### Фрагмент текста
Политическая, культурная и психологическая атмосфера, сложившаяся в стране после Февраля, стимулировала процесс создания новых политических символов. Именно в этот период начинает складываться советская геральдическая система. Символы революции стали фактически символами революционного государства, хотя это не соответствовало законодательству Временного правительства, а порой и явно противоречило его юридическим актам. При этом часть министров активно использовали революционную символику и способствовали ее легитимизации.

Двойственное отношение к государственной символике наглядно демонстрировало кризис власти после Февраля. Создавая государственную символику своего режима, делая, например, красный флаг государственным, большевики лишь узаконили реально сложившуюся ситуацию. Отменяя же ордена, погоны и другие знаки отличия, они опирались на массовое и стихийное движение, развивавшееся в течение нескольких месяцев.

Категорическое отрицание старых политических символов имело важное политическое значение. Подчас именно старые символы становились почвой для конфликтов между рядовыми военнослужащими и офицерами, командованием. В конце концов основную выгоду из этих конфликтов извлекали большевики и их союзники, однако можно с уверенностью утверждать, что множество больших и мелких «битв за символы» начиналось без прямого участия активистов политических партий. Символы стали важнейшим фактором самоорганизации стихийных движений, которые были важным фоном борьбы политических партий и часто влияли на ее исход.

Соответственно, важно выделить периоды, когда борьба вокруг символов приобретает особенно острый характер.

В марте — октябре особое значение имела борьба за утверждение новых символов и ритуалов (красный флаг, красные банты, «Марсельеза» и др.) и за отрицание символов и ритуалов «старого режима» (национальный флаг, гимн, «поминание» во время церковных служб, погоны, названия кораблей, отдание чести и др.). Исход этих конфликтов вел к усилению власти Советов и войсковых комитетов, хотя они и не всегда сами были инициаторами данных политических баталий, а шли за массовым стихийным движением. В конце концов и Временное правительство шло навстречу этим движениям, фактически (а иногда и юридически) отрицая статус «старых» символов и придавая официальный статус символам революционным.

### Представленные данные

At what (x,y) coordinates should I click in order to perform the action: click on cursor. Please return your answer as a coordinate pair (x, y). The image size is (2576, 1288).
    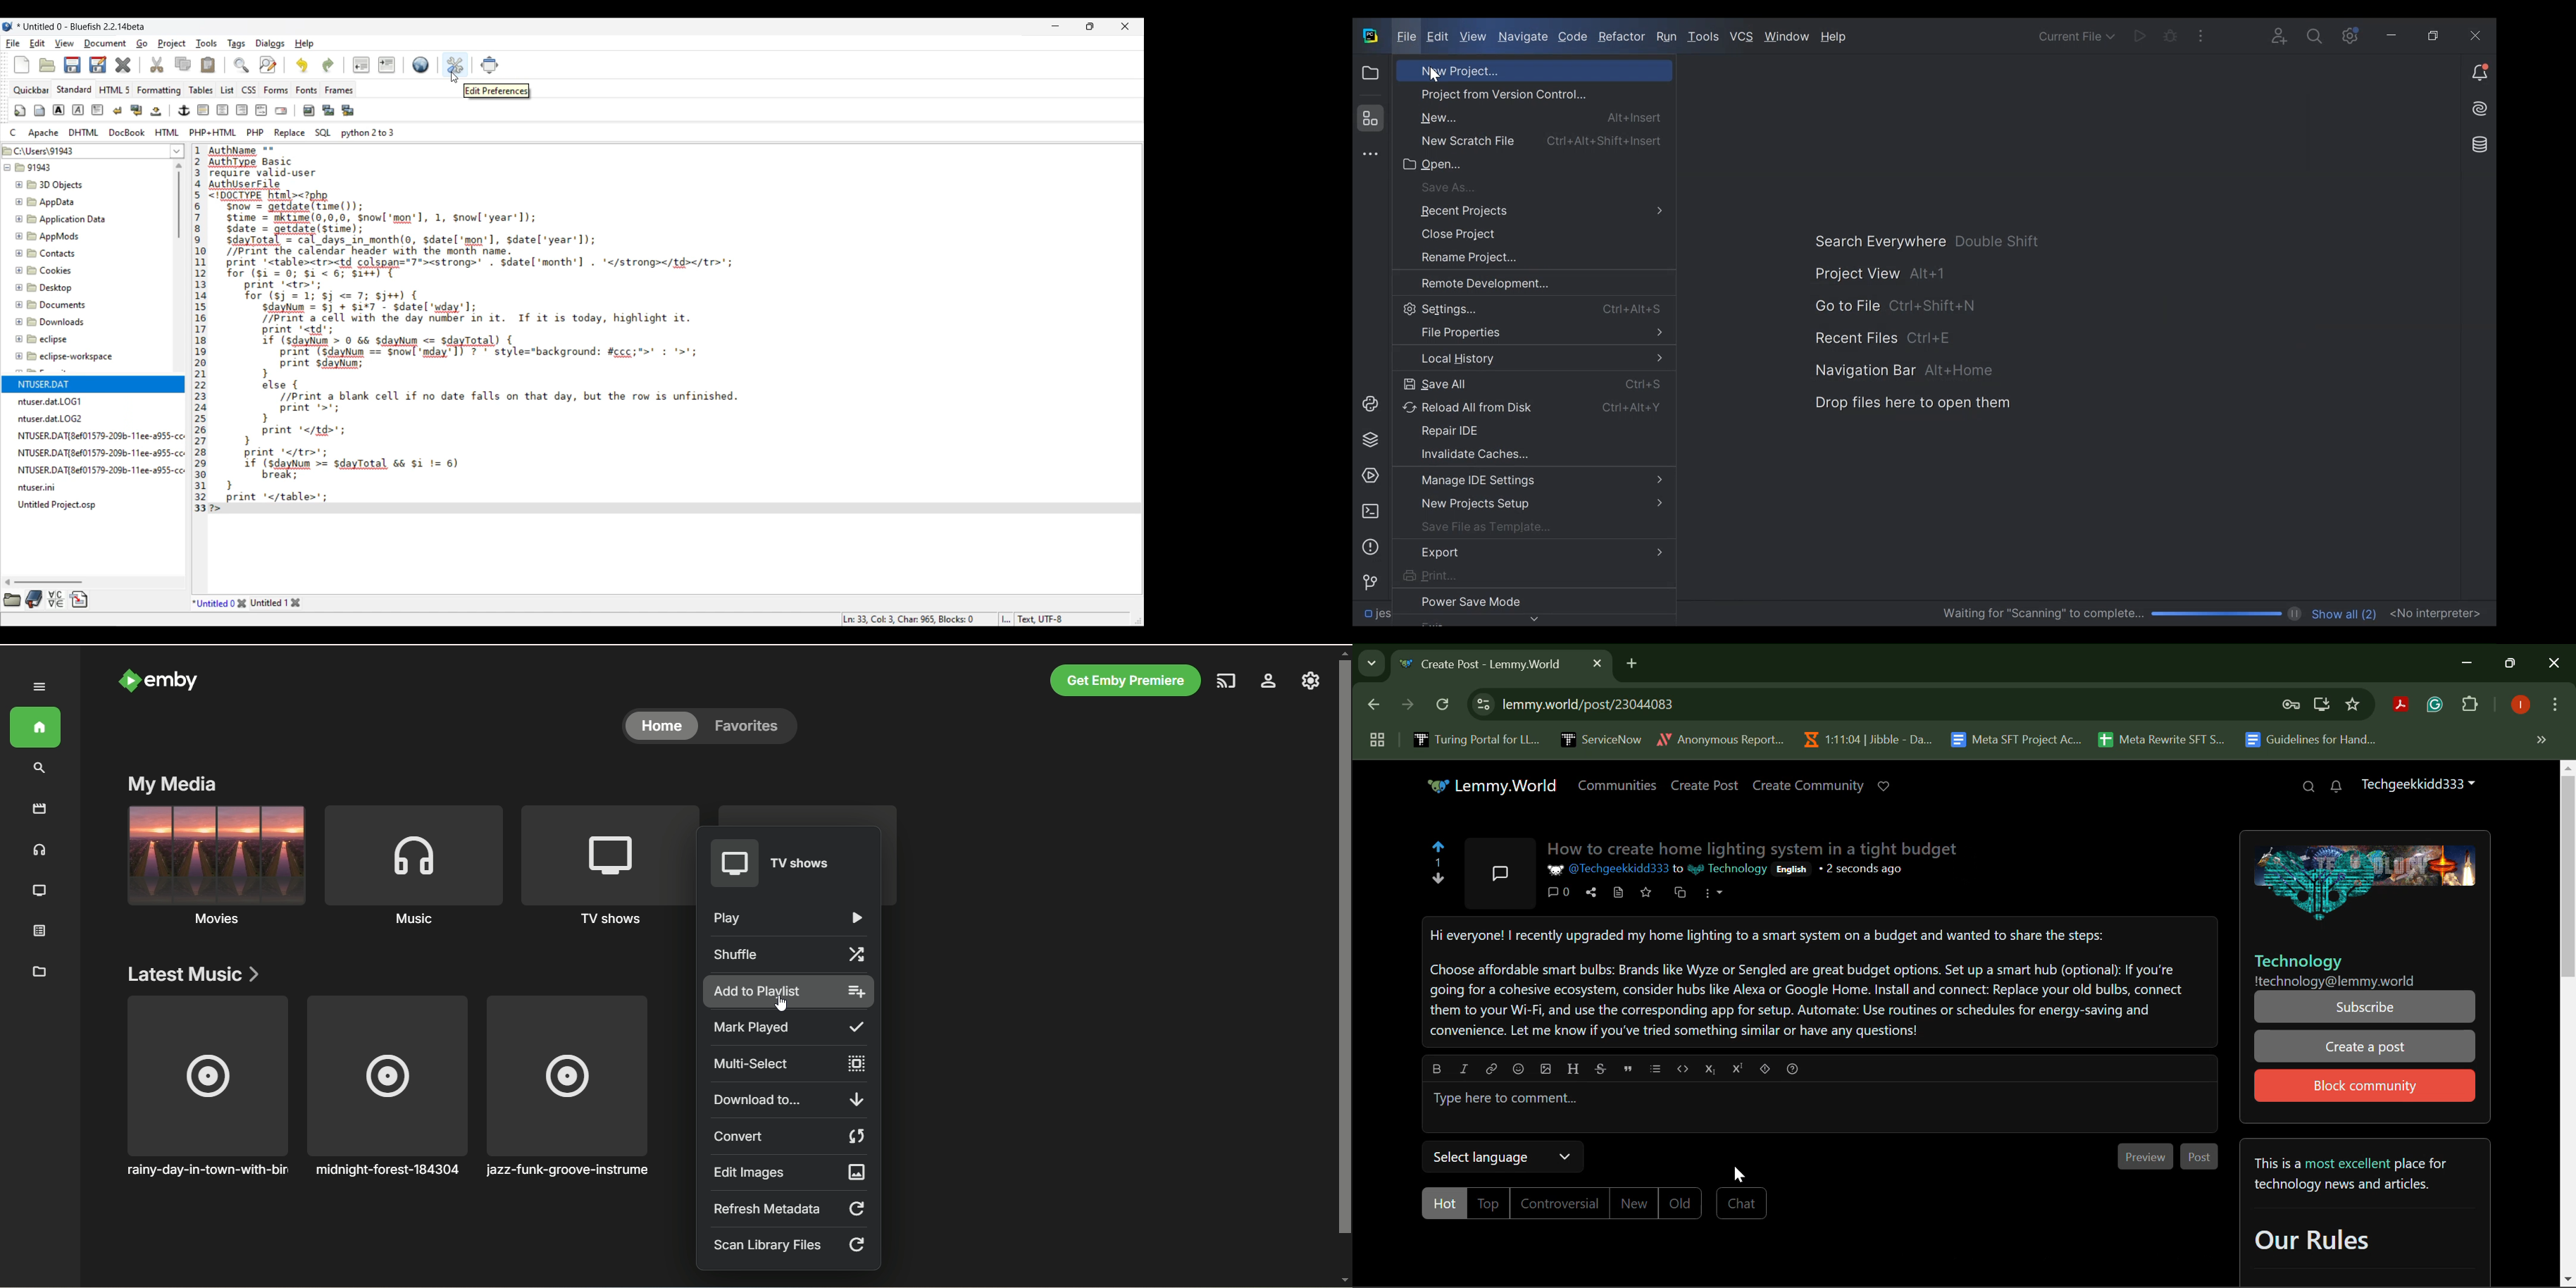
    Looking at the image, I should click on (452, 80).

### Задание
Перечислите все символы и ритуалы «старого режима», за отрицание которых, согласно фрагменту текста о политических символах после Февраля, шла борьба в марте — октябре.

### Ответ
национальный флаг
гимн
«поминание» во время церковных служб
погоны
названия кораблей
отдание чести